● Gezeigter Textauszug:
-=-=-=-=-

Das heißt: Kritische Infrastrukturen haben eine hohe Bedeutung für das reibungslose Funktionieren der Gesellschaft und ein Ausfall dieser kann letztlich auch die öffentliche Sicherheit gefährden. Geregelt werden die Sektoren seit 2015 durch das BSI Gesetz, welches 2021 durch das neue IT Sicherheitsgesetz überarbeitet wurde. Gleichzeitig regelt das Gesetz Vorgaben zum Schutze dieser kritischen Infrastrukturen durch deren Betreiber. Und dies nicht ohne Grund. Denn dass kritische Infrastruktur Ziel von Angriffen aus dem Cyberraum sein kann, ist nicht nur seit langem bekannt, sondern leider auch bittere Realität.

SCHUTZ DES FINANZSEKTORS
Auf anderer Ebene hat die Europäische Union mit dem „Digital Resilience Operations Act“ (DORA) derzeit ein Gesetz zur Beratung, dass besonders die Finanzdienstleister und deren große IT-Dienstleister in die Pflicht nehmen soll, sich besonders gegen Cyberbedrohungen zu schützen. Denn dem Finanzsektor kommt in unseren sich immer weiter digitalisierenden Gesellschaften mit dem elektronischen Zahlungsverkehr eine außerordentliche Bedeutung für ein funktionierendes öffentliches Leben zu.

VÖLKERRECHT – KEIN THEMA IM CYBERRAUM?

-=-=-=-=-

● Bereitgestellte Datensätze:

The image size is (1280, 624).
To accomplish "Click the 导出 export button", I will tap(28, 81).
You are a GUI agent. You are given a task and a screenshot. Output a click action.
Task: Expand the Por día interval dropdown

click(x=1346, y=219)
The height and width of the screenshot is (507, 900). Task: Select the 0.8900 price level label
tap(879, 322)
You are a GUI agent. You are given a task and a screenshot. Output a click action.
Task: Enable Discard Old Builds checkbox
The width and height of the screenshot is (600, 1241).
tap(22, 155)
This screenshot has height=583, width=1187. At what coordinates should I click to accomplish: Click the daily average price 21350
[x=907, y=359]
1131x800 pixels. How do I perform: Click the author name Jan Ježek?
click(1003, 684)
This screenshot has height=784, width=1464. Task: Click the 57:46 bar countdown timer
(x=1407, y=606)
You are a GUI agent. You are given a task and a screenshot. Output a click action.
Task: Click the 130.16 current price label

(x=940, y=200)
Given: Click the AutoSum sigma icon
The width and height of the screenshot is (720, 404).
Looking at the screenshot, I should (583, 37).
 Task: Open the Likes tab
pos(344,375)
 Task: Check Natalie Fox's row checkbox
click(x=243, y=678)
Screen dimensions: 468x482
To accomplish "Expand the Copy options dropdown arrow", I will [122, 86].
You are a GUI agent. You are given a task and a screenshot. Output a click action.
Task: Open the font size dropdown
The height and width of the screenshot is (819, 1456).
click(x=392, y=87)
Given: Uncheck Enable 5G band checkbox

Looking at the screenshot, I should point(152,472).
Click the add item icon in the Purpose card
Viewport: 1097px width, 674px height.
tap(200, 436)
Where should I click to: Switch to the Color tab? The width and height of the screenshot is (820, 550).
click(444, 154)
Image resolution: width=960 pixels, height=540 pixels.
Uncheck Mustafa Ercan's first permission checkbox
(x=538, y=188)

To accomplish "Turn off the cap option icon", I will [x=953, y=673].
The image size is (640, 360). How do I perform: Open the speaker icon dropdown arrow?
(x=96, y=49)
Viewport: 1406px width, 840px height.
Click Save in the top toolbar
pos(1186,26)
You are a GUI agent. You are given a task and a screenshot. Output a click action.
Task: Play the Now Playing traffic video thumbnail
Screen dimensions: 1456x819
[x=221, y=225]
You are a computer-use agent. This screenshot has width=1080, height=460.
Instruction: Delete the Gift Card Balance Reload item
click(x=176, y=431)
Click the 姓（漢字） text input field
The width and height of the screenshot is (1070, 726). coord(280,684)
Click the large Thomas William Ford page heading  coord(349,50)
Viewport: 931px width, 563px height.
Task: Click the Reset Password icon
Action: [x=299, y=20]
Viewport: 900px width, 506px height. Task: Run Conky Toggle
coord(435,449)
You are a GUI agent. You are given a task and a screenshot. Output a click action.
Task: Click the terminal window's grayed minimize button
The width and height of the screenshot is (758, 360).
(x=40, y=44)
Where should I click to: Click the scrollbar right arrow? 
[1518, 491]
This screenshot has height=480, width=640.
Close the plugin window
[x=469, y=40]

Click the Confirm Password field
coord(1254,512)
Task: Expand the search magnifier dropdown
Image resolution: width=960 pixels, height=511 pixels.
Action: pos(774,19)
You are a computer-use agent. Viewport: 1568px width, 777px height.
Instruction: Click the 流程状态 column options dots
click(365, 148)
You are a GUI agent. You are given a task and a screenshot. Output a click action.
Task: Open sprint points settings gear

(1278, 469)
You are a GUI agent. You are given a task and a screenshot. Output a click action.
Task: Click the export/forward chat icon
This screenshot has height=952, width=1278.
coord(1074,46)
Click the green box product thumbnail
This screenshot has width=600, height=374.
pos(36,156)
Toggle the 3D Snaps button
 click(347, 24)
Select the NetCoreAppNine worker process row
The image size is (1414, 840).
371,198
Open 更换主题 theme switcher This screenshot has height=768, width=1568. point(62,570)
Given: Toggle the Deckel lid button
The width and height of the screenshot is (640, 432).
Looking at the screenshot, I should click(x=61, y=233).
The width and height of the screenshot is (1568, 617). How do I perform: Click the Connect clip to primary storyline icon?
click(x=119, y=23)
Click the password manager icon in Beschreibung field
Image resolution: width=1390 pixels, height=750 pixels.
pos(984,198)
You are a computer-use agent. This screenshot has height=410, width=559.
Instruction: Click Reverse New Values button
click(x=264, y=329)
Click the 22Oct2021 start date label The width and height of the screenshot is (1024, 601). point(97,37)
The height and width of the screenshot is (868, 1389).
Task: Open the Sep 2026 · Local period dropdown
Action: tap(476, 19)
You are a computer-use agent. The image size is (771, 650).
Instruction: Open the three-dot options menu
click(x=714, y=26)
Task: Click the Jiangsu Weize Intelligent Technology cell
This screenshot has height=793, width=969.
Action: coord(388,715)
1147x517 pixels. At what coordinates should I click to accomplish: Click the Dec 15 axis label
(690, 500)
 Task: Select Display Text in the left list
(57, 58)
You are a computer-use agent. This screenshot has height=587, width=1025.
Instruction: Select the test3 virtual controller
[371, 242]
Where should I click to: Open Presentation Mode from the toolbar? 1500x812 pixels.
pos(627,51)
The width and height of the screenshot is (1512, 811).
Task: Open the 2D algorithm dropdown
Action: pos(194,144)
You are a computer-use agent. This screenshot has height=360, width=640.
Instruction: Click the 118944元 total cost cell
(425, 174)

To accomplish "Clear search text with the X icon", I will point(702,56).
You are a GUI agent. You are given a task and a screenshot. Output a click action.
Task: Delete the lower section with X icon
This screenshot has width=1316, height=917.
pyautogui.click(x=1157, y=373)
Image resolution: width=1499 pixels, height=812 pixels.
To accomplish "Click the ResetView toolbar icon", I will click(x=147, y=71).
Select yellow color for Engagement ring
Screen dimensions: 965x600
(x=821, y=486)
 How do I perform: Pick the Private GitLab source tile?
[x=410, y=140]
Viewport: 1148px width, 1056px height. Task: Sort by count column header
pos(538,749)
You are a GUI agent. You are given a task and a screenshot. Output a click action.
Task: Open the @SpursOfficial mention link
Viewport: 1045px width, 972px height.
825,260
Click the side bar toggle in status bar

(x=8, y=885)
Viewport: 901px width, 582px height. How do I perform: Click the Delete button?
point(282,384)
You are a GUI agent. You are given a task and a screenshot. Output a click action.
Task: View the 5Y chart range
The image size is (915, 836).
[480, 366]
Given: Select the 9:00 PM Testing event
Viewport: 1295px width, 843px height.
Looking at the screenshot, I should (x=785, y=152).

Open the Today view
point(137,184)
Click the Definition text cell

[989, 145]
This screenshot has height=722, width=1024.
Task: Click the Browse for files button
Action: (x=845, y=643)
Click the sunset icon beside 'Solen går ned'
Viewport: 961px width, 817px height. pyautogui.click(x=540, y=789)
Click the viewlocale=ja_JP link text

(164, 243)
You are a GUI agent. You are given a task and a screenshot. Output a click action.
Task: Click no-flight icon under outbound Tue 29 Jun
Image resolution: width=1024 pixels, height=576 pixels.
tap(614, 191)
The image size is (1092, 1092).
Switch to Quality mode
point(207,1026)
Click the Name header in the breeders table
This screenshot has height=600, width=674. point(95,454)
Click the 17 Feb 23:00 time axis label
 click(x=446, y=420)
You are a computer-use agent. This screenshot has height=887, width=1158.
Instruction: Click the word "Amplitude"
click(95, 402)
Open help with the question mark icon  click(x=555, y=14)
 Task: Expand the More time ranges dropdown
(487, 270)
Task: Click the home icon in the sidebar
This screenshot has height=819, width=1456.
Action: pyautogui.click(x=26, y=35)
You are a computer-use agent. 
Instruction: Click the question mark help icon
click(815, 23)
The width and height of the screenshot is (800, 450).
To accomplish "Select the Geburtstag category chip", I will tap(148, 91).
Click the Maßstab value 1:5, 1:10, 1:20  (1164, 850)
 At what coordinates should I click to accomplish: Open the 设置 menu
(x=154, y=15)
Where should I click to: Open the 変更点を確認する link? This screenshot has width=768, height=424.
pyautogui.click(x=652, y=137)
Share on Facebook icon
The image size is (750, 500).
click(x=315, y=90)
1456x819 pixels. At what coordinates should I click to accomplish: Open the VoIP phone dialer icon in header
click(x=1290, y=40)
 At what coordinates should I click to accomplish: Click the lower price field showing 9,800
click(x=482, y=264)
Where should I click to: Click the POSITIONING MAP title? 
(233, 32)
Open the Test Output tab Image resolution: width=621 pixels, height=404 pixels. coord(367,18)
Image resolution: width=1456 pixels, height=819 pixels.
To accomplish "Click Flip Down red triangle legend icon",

-=-=-=-=-

● Aufgabe A: Nenne alle Gesetze, die im Textauszug über kritische Infrastrukturen mit Namen genannt werden.
● Aufgabe B: Multipliziere in den Datensätzen alle Koordinaten in den Antworten mit 1,9 und runde auf ganze Zahlen, wobei halbe aufgerundet werden. Dies gilt beginnend mit der ersten Zeile und weiter bis einschließlich der Zeile mit „tap(879, 322)“. Gib nur diese Zeilen samt den Anweisungen vollständig wieder.
Textauszug und Datensätze haben nichts miteinander zu tun.

● Vollständige Antwort A:
- BSI Gesetz
- IT Sicherheitsgesetz
- „Digital Resilience Operations Act“ (DORA)

● Vollständige Antwort B:
The image size is (1280, 624).
To accomplish "Click the 导出 export button", I will tap(53, 154).
You are a GUI agent. You are given a task and a screenshot. Output a click action.
Task: Expand the Por día interval dropdown

click(x=2557, y=416)
The height and width of the screenshot is (507, 900). Task: Select the 0.8900 price level label
tap(1670, 612)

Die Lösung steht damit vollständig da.